How to optimize PostgreSQL Row Security Policies that involve related tables?

From: David Ventimiglia <davidaventimiglia(at)hasura(dot)io>
To: pgsql-general(at)lists(dot)postgresql(dot)org
Subject: How to optimize PostgreSQL Row Security Policies that involve related tables?
Date: 2023-08-14 16:36:41
Message-ID: CADE7j6hzNEsdrfbUxZUKEZXz-B0Vz1Qy-mFo4hB+QXWsgAVv9g@mail.gmail.com
Views: Raw Message | Whole Thread | Download mbox | Resend email
Thread:
Lists: pgsql-general

Hello!

What are some good ways to create Row Security Policies that restrict rows
in one table using a filter on a related table, and get good performance?
It's difficult to describe but let me try to explain.
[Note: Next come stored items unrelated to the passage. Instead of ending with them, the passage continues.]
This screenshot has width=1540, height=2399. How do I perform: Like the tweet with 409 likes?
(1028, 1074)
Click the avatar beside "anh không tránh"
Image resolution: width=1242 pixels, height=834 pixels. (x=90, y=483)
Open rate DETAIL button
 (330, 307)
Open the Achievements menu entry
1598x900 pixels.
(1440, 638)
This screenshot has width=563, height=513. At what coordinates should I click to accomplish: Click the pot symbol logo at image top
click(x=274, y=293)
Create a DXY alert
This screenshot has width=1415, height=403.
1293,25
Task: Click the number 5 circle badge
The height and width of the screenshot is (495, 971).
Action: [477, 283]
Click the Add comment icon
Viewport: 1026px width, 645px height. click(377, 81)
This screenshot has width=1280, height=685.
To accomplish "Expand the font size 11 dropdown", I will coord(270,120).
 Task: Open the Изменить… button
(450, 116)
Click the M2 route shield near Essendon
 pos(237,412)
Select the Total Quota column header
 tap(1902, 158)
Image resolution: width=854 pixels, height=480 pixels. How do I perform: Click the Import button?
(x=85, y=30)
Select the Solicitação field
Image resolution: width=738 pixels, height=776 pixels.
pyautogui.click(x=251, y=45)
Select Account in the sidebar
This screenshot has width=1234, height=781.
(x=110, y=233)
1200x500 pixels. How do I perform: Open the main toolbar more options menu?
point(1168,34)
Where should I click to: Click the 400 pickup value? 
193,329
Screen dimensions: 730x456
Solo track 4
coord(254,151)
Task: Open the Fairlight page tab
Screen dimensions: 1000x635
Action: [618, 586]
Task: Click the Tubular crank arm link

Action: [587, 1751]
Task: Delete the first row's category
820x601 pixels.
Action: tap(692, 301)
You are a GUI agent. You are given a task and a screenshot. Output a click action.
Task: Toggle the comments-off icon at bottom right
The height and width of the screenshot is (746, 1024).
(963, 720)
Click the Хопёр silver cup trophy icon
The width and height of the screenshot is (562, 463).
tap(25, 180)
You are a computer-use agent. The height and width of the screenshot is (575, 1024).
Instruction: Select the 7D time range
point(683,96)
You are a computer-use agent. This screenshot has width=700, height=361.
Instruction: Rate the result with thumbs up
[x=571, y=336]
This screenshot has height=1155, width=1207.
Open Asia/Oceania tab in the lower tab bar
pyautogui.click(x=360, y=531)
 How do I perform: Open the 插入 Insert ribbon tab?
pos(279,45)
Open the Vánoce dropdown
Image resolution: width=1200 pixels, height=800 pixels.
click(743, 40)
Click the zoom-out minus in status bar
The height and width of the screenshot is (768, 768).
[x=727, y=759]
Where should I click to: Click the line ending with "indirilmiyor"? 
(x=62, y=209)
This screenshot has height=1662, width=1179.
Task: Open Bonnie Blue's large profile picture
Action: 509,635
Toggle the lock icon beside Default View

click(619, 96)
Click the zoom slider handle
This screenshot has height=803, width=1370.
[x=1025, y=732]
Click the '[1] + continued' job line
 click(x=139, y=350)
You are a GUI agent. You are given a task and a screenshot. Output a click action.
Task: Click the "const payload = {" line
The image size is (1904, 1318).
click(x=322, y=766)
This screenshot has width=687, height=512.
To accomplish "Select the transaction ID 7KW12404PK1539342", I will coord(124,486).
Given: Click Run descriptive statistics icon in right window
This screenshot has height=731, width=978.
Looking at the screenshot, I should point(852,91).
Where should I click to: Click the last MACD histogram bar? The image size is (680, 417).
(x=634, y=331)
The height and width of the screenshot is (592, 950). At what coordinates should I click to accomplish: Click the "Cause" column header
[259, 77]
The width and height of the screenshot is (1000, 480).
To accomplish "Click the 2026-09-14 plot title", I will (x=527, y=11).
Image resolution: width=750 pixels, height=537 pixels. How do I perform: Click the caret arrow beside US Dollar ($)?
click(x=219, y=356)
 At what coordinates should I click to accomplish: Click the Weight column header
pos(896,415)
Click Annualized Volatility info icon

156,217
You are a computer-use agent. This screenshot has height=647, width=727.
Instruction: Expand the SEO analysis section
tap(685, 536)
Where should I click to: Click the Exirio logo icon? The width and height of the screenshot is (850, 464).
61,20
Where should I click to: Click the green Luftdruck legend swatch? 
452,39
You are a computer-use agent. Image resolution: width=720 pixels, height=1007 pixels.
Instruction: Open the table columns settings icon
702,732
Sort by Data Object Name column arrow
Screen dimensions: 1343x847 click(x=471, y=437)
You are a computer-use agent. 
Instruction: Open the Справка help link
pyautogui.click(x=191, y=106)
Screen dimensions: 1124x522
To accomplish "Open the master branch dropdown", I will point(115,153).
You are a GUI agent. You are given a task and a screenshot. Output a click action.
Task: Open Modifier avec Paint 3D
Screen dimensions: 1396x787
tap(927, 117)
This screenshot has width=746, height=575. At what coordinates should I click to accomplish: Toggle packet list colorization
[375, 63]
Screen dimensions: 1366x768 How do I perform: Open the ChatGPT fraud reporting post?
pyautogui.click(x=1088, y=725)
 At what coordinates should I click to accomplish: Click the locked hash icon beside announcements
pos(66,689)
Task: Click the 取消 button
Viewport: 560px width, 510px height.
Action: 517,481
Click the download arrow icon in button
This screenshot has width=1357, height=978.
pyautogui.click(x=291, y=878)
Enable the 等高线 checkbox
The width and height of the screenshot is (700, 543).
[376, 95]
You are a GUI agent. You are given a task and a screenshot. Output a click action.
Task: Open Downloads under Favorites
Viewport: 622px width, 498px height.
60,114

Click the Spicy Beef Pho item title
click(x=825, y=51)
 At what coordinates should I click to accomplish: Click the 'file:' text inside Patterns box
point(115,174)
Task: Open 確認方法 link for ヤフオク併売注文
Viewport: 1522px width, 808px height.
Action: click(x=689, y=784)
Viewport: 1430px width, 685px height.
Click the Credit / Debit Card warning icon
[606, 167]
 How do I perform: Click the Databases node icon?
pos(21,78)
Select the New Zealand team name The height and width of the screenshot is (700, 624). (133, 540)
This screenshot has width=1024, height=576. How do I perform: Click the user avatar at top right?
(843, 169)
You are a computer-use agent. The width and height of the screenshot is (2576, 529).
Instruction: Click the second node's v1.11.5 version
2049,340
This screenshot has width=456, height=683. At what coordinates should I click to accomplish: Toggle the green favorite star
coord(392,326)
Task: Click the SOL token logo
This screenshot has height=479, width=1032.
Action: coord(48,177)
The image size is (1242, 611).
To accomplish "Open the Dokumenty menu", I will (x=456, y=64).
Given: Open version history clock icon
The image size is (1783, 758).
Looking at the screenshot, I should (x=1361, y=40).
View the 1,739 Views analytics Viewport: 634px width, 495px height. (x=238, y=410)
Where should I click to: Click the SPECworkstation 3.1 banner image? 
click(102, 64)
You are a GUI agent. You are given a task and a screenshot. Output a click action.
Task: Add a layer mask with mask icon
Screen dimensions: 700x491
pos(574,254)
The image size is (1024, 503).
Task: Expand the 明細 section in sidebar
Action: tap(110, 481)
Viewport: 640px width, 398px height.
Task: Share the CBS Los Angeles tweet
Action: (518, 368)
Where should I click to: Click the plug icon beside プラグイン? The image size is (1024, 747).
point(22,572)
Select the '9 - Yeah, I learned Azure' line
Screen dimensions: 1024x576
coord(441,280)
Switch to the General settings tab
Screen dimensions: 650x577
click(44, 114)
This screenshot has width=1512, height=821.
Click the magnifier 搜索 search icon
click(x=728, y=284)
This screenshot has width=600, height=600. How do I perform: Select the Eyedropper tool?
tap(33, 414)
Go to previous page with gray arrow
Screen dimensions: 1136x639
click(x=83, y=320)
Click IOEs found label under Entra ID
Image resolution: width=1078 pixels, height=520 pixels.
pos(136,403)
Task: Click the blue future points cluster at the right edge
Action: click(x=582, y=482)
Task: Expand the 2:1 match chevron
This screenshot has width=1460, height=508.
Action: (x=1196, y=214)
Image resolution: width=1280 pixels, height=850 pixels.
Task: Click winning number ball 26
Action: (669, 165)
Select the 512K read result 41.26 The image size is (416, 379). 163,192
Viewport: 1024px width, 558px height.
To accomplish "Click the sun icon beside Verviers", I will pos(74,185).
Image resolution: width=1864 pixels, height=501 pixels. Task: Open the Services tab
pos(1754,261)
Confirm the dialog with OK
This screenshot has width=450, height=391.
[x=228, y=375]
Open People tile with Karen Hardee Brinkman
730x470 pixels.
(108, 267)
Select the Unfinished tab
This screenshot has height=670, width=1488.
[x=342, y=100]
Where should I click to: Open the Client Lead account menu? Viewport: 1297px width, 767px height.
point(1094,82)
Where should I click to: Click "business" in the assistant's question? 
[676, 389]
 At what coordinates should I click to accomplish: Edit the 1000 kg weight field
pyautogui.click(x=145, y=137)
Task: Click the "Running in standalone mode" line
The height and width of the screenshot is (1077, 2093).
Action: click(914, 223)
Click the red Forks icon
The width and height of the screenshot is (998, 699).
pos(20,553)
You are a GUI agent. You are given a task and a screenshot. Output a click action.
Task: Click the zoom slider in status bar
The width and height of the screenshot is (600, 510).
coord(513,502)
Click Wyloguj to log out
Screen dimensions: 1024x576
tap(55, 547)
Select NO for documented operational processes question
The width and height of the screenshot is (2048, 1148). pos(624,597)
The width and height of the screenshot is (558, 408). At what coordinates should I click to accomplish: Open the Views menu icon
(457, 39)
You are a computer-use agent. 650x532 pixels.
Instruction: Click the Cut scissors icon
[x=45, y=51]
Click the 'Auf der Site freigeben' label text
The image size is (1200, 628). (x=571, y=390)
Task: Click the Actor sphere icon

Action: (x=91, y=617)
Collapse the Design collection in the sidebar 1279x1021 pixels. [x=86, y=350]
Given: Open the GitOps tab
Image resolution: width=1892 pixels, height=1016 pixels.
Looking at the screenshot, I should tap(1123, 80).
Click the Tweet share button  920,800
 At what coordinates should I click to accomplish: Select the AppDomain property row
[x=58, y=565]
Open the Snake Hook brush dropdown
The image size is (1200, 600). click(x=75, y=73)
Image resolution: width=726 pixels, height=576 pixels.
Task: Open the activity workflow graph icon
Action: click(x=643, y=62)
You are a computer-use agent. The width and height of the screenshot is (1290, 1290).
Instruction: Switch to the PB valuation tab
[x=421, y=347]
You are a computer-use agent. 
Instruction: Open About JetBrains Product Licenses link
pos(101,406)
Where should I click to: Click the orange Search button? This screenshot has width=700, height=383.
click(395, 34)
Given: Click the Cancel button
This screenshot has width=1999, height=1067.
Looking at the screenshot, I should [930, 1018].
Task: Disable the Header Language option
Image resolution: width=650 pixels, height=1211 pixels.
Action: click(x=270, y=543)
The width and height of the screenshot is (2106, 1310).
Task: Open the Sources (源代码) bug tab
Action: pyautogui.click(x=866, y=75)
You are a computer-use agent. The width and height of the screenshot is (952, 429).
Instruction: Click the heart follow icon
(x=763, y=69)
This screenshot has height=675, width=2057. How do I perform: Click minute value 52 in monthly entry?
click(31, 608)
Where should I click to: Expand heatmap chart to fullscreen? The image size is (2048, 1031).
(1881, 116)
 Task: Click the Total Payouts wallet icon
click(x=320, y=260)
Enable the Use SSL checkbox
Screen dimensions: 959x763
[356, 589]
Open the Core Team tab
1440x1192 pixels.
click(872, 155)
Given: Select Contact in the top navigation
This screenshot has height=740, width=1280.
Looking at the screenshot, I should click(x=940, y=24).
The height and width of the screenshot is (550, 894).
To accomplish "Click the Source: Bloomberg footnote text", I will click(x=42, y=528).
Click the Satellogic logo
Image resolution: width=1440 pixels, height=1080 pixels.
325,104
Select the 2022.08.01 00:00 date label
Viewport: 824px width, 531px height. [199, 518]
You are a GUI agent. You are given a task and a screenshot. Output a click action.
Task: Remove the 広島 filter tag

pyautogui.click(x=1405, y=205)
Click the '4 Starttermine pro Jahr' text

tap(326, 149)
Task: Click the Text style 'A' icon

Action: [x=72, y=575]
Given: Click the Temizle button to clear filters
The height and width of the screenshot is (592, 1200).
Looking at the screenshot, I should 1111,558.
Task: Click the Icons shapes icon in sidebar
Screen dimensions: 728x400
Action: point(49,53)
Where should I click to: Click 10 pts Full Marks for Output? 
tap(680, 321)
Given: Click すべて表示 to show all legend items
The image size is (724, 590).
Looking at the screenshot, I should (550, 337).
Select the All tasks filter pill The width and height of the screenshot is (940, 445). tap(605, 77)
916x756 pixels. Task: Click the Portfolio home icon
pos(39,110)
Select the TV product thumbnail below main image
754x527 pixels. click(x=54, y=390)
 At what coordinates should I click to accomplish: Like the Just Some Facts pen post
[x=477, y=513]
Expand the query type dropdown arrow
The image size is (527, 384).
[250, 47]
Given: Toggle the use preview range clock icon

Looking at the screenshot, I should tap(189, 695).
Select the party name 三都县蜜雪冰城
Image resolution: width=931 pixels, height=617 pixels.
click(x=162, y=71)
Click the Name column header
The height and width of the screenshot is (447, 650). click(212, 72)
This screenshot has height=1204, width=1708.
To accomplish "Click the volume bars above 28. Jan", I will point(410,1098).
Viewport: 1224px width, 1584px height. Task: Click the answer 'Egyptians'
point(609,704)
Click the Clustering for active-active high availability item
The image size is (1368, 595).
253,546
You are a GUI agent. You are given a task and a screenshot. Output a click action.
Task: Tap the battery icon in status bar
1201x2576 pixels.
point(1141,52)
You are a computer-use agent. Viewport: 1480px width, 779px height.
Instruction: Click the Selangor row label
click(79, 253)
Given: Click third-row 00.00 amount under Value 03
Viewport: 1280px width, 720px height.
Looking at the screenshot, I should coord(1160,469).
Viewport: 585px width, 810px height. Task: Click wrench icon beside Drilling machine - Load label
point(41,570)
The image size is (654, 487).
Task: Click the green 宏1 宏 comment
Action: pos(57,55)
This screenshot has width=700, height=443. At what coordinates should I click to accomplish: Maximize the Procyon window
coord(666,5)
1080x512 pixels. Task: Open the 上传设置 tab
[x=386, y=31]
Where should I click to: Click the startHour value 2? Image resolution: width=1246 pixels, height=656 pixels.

I'm using the venerable old Chinook database
<https://github.com/cwoodruff/ChinookDatabase>. Among its tables are
Artist, Album, and Track. Track has a foreign key constraint on
Track.AlbumId, and Album has a foreign key constraint on Album.ArtistId.
Albums belong to Artists while Tracks belong to Albums. I want to have two
policies:

1. Restrict access to Album based on Album.ArtistId =
current_setting('rls.artistId'), supposing that 'rls.artistId' will be set
to the current artist's valid artistId.
2. Restrict access to Track such that the current artist only sees
tracks on their own albums and not on anybody else's albums.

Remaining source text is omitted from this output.